Jesus doesn’t get there in time. Mary and Martha pray and fight and rail against death. They do everything right, but it cannot be stopped. They watch him slowly drift out of the realm of the living, and Jesus doesn’t come. Four days go by and Jesus doesn’t come. They have the funeral and their beloved Lazarus is sealed in the tomb. They could not control death. They could not control Jesus.
Jesus does come, and the first thing out of both women’s mouths to him is, “If you had been here, my brother would not have died.” The anger and hopelessness are thinly veiled. Jesus hears this from Martha and looks her in the eye saying, “I am the resurrection and the life. Do you believe this?” What does Martha see in the eyes of Jesus? What does she hear in his voice? She sees love and hope. She hears the Word of God creating faith in her very soul. She confesses, “Yes, Lord, I believe.”
Jesus goes to the tomb and weeps. He grieves over the loss of one so precious. He grieves over the pain and anguish he sees around him. Death will not have the last word. Death can be controlled. Death will lose its sting. Emmanuel! God is with us! Jesus cries out in a loud voice, “Lazarus! Come out!” The dead man comes out of death and into life. Despair is replaced with hope. Grieving is replaced with rejoicing. God in Christ conquers death and the grave.

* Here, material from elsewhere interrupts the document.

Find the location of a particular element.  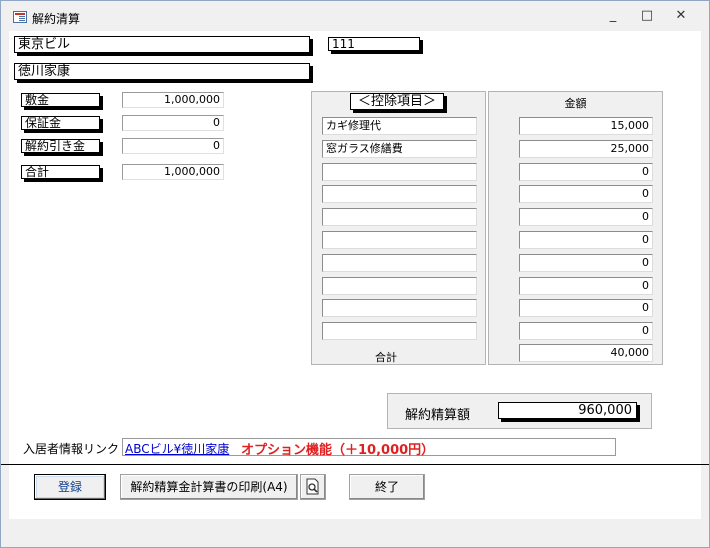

Dan Headrick, our Treasurer at the Lutheran University, died suddenly a week ago today from heart failure. It was such a shock. “No, but wait…” I thought, “this cannot be. I just saw him. I didn’t get to say good-bye. What happened? What could have been done differently?” Death is still no respecter of feelings or circumstances. It hits us hard. We are not in control. But we give thanks to God because of Emmanuel—God is with us. Death does not have the last word. God in Christ has the last word and that word is “Life!” “Come out!” Jesus cries out to each of us, “Death has no power over you!”
Pray in the midst of despair and loss for the assurance of God’s love and life in Christ for you and for all.